## Required work
1/ In the forum thread about the new Challenger Nationwide car, what does AfxToo say the new cars use instead of a wing?
2/ Write the next part of the forum thread about the new Challenger Nationwide car, picking up from the point where it stops.

## Exercise passage
# New Challenger Nationwide car



## Pomfish (Oct 25, 2003)

Wow, she looks mean from the front!
http://www.nascar.com/2009/news/headlines/bg/10/31/dodge.challenger.nationwide.series/index.html

Hope the rest of the car looks as good and hope Life Like can do this car some justice in HO scale and Maybe Scalextric can get it done in 1/32.

Thanks,
Keith


----------



## kiwidave (Jul 20, 2009)

That is cool!!! Shame its just the front!

http://jalopnik.com/5047204/new-nat...ooking-muscular-on-track-unlike-rest-of-field


----------



## AfxToo (Aug 29, 2003)

It's nice that Dodge, Toyota, and Ford are trying something new for the N'Wide series. Yeah, it is mostly in the nose, but even that's better than doing nothing - wake up Chevy and put the Camaro out there instead of the pedestrian Impala. Even Hyundai could have done better than geriatric motors. Note also the absence of a wing and the use of a spoiler instead. It's a good move overall because the current N'Wide cars are kind of freakish looking next to the freakish looking in a different way COTs. I think we'll see a similar rhinoplasty take place on the Cup cars in 2011.

Maybe Life-Like will do some 2010 Nationwide cars. Here's hoping.


----------



## roadrner (Jul 21, 1999)

kiwidave said:


> That is cool!!! Shame its just the front!
> 
> http://jalopnik.com/5047204/new-nat...ooking-muscular-on-track-unlike-rest-of-field


My thought exactly! Looks the same as the others from the side.  rr


----------



## 1976Cordoba (Sep 20, 2000)

In their incessant drive to give us boring, spec-targeted aero blobs with fancy vinyl stickers to differentiat brands, NASCAR has given us _*THIS*_ as a Dodge Challenger:










Rather than *THIS*:










The logic in this is known only to a handful of suits in the NASCAR offices in Daytona Beach, Fla. and the suckers in the suits at the car manufacturers who continue to go along with this charade. To the rest of us, the interested buying public of the product once known as *STOCK CAR* racing, the logic in this is just not there.


----------



## AfxToo (Aug 29, 2003)

Wow 'Doba, that "what it could have been" photo is an eye opener. That would have rocked.


----------



## NTxSlotCars (May 27, 2008)

I got to agree with Doba on this one.


----------



## WesJY (Mar 4, 2004)

## Data block
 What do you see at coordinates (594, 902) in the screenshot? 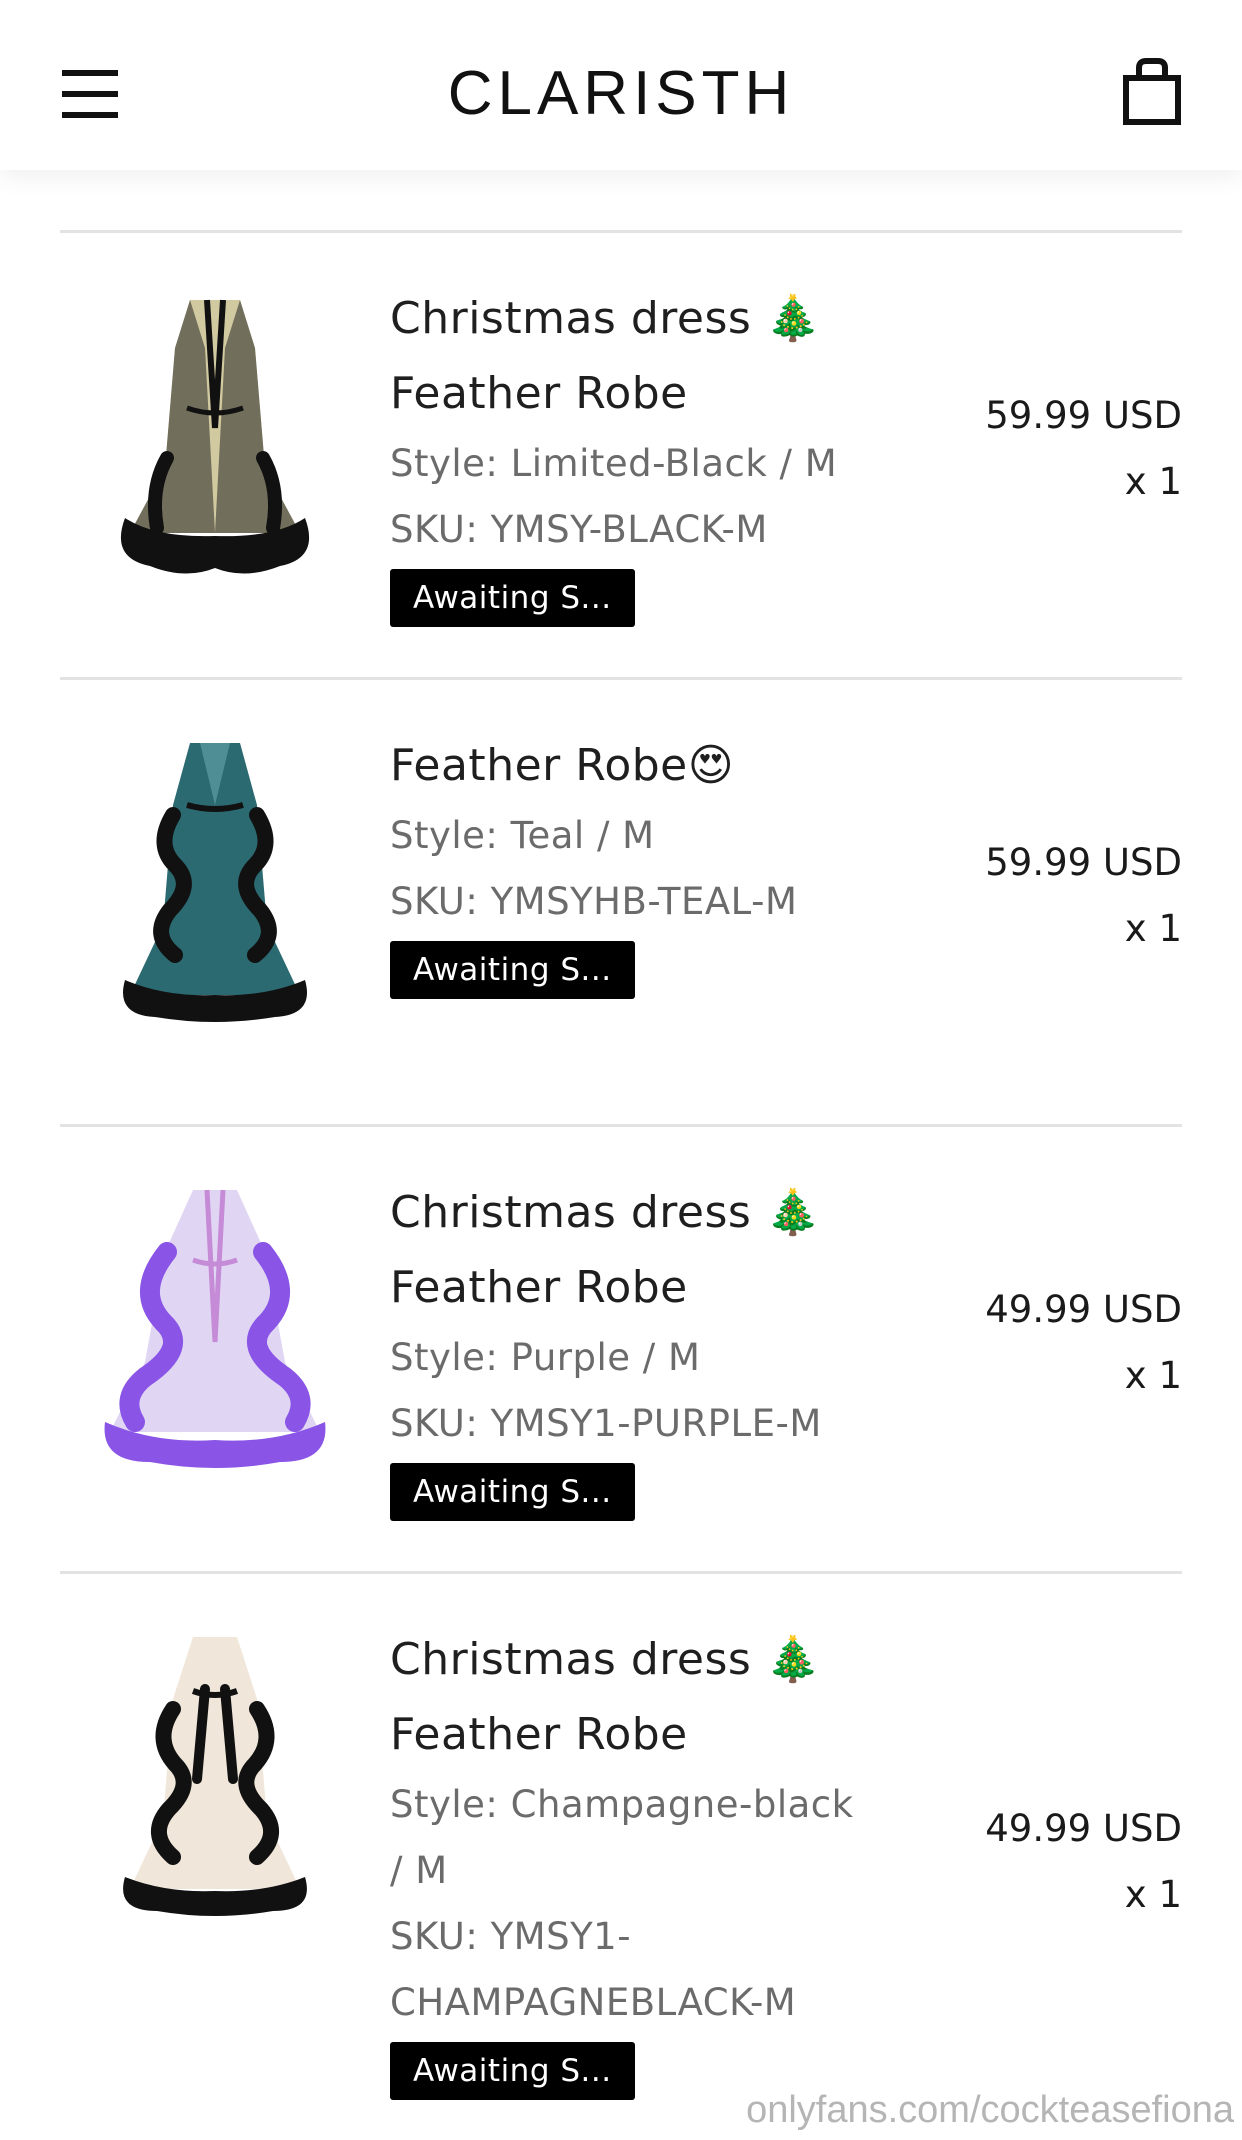
I see `product-sku: SKU: YMSYHB-TEAL-M` at bounding box center [594, 902].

## Expected responses
1/ A spoiler.

2/
NTxSlotCars said:


> I got to agree with Doba on this one.


YEP SAME HERE!!! Nascar sucks!!! COT sucks!!! put 2011 camaro , 2011 challenger , and 2011 mustang in there!!! get rid of toyota and you will have a REAL nascar race!!

Wes


----------



## Slott V (Feb 3, 2005)

Wow unreal what they did to that Challenger. Just pathetic. I do not understand that organization any more. :freak:

NASCAR has become nothing more than an over populated, under powered IROC race. Give the teams one lame body mold with a sticker pack for different models like something you get in a cereal box.


----------



## A/FX Nut (May 28, 2004)

Aurora tried the same thing with slot cars early in the A/FX release. Thingie bodies, The Turbo Turn Off and the Too Lame.
Randy.


----------



## roadrner (Jul 21, 1999)

WesJY said:


> put 2011 camaro , 2011 challenger , and 2011 mustang in there!!! Wes


Oh that would be great. Just like the early days of stock car racing. To be so lucky.  rr


----------



## Guidepin (Apr 25, 2009)

Yep, Give Us Stock Cars That Look Like Stock Cars! Gk


----------



## tjd241 (Jan 25, 2004)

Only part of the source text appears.